Do you have a sub fascia or raw rafter tails? Common installation will include 2x6 sub fascia for rigidity and something to attach your gutters to while it is overlain with 2x8 1x material, either wood or Azek or similar materials.

If all you have is raw rafter tails, sister a length of 2x material along side where your fascia material will end so you will have two landing boards for your 1x rather than trying to drive 4 nails into the same board where you will risk splitting it. Miter joints always look and perform better.


----------



## mark sr (Jun 13, 2017)

Decades ago mitered fascia joints were commonplace but I don't recall painting a new fascia in a long time that had mitered joints. Mitered joints look nicer but if the fascia moves any over time a butt joint often looks better.


----------



## Gregsoldtruck79 (Dec 21, 2017)

Exterior wood joints, brings back some memories. 

One of the largest debates we had with painters when we were framing houses in the 70's. Our cut man wanted every piece of wood we nailed on the outside of the home cut tight to where a cigarette wrapper would not pass in to it. 


Our painter would come by and tell us, " Well, that's a pretty wood joint now boys, but when it dries out it will open up a crack. And seeing as y'all did not leave me a crack to put caulk in to, my new paint I put over the joint now, will open up and show a crack...making ME look bad " 

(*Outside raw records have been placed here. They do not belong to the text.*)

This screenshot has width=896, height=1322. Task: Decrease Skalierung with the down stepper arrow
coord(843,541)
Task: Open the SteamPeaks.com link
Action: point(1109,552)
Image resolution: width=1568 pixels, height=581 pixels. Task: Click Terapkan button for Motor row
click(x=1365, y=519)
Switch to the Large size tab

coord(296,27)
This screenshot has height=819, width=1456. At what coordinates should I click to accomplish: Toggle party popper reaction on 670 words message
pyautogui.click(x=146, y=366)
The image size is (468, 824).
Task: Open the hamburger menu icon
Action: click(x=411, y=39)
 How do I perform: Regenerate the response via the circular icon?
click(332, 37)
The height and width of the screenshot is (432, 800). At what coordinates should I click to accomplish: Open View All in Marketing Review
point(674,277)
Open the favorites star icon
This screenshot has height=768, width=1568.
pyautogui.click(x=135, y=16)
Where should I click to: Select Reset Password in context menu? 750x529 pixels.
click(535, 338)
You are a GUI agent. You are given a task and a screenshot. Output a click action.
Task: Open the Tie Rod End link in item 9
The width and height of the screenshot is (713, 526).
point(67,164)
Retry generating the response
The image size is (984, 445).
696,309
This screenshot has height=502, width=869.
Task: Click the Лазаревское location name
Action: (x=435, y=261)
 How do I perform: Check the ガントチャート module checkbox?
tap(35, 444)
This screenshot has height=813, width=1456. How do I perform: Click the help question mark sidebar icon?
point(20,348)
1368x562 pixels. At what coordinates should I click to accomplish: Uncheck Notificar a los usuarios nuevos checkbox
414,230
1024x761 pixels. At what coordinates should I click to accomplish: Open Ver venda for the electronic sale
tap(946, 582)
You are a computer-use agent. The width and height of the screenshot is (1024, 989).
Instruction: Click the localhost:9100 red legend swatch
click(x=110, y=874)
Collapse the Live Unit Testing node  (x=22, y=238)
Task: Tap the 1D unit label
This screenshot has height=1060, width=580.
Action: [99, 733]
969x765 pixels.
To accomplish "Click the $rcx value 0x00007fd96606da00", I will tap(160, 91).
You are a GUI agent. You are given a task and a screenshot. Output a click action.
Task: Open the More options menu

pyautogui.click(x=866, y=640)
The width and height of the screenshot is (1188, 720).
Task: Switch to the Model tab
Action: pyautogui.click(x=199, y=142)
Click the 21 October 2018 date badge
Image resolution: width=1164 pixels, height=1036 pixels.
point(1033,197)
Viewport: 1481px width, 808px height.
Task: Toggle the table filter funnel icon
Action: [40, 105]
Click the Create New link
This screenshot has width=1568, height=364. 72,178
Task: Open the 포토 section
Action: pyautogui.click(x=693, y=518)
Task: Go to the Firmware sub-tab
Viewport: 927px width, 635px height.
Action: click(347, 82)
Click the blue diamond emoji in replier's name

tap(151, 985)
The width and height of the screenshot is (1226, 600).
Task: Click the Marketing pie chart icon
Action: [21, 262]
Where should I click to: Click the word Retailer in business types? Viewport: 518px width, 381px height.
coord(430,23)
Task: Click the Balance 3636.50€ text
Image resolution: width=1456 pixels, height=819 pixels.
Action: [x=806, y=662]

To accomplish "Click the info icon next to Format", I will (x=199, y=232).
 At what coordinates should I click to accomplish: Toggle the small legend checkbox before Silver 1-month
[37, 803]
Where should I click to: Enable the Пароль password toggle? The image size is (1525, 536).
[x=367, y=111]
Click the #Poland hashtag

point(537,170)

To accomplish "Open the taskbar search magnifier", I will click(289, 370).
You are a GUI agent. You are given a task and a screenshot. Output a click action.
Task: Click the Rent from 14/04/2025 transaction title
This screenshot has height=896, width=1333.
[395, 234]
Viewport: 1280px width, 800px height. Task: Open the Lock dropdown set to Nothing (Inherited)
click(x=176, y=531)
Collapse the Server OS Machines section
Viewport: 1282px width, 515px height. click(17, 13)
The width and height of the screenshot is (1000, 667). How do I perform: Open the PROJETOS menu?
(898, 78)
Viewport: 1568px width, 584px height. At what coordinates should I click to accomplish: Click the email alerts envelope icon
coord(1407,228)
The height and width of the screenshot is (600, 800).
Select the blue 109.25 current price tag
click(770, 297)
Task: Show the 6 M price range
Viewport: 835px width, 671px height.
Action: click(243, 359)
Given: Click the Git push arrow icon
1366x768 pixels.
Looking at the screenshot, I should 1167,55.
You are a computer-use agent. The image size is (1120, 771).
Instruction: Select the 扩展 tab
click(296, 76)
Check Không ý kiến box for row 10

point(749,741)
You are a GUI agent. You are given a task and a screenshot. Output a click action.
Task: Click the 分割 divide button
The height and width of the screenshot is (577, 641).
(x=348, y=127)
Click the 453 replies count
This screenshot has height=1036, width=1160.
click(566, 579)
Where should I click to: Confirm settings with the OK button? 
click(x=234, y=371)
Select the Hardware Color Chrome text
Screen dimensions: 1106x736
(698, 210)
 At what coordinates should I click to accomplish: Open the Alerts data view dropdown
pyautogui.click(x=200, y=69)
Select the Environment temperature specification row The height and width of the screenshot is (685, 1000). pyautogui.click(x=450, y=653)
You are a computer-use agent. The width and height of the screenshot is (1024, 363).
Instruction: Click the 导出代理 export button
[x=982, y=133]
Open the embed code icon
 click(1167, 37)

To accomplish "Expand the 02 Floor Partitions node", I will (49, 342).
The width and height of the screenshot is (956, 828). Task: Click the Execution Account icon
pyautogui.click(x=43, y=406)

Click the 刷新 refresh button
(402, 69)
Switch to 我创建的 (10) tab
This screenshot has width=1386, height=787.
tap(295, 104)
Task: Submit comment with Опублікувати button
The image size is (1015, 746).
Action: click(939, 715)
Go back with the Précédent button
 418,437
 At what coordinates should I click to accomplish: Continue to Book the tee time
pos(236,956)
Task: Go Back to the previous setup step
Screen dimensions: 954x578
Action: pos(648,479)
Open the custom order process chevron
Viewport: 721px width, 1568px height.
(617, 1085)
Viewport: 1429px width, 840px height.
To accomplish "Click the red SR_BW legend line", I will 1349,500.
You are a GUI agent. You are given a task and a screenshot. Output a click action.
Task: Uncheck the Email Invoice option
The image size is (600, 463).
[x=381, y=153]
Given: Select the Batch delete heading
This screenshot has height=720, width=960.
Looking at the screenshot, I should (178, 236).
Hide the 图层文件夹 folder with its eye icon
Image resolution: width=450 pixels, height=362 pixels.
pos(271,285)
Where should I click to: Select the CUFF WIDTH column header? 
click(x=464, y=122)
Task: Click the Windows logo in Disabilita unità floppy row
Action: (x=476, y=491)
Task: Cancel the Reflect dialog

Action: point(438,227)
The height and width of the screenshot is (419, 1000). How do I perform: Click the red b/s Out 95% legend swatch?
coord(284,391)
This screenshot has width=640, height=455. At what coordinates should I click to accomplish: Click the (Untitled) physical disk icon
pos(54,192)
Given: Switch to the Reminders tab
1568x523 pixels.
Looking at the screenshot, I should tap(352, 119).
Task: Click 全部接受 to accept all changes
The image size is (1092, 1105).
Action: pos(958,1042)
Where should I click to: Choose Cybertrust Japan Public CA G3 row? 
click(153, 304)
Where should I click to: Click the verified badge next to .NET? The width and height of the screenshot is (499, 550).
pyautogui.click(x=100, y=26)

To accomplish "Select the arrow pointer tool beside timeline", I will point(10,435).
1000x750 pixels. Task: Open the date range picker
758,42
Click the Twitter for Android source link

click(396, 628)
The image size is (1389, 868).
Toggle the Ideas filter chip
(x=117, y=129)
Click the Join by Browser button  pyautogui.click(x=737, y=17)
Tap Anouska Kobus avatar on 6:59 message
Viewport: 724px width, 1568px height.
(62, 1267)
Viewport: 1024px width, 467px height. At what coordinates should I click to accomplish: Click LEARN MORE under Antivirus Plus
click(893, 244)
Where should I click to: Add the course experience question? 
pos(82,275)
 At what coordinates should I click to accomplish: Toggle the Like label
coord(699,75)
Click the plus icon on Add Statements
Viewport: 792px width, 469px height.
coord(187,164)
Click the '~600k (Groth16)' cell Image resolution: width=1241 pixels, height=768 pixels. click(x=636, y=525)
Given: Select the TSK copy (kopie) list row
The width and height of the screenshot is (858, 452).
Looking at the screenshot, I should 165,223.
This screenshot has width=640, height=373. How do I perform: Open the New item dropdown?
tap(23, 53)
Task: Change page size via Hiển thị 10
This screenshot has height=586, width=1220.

And he was right. But our cutting man just could and would not, allow us to nail up those 45 deg. lap joints that were not skin tight. :smile:


----------



## ron45 (Feb 25, 2014)

I agree with chandler48 it should be 2-by.

Just my opinion.

When it comes to the butt joint vs. miter

I think it depends on whether it's going to be covered or not.


----------



## carpdad (Oct 11, 2010)

You MUST have gutters and since this is a hip roof, you'll be surrounded by gutters and no need to have the facia show because most of it will not be seen from the ground. Best is, as noted, 2x sub facia (best base as a nailer) but finish with metal sheet cover then install the gutters. 

Your landscaping maybe created to catch the water and take it away from the house foundation but those are rare.


----------



## Nealtw (Jun 22, 2017)

We do a 2x4 liner at the end of the trusses which can be hidden completely with the gutter and on the few that we do fascia there is usually a painted 2x8 with 30 mitered joints pointing away from the most traffic area. Never makes sense to put one painted piece way up in the air to be maintained between aluminum gutter and vinyl soffit. Only really noticeable when it warps out of shape.


----------



## HN2018 (Oct 13, 2018)

Thank you all for replying.

There is no 2x sub fascia and the original that I am replacing is 1 x lumber.

It is an open eave construction so no soffit. So the exposed rafters are raw rater tails.

I will be installing gutters all around but that will come much much later after the re-roofing.

I have primed and painted the rafter tails and 1x lumber.

I have votes for both mitered joints and butt joints. So no clear winner here. Butt joints are easier for me to cut with a circular saw so I will most continue with this.

I am not sure if you say if there should be a gap and how wide.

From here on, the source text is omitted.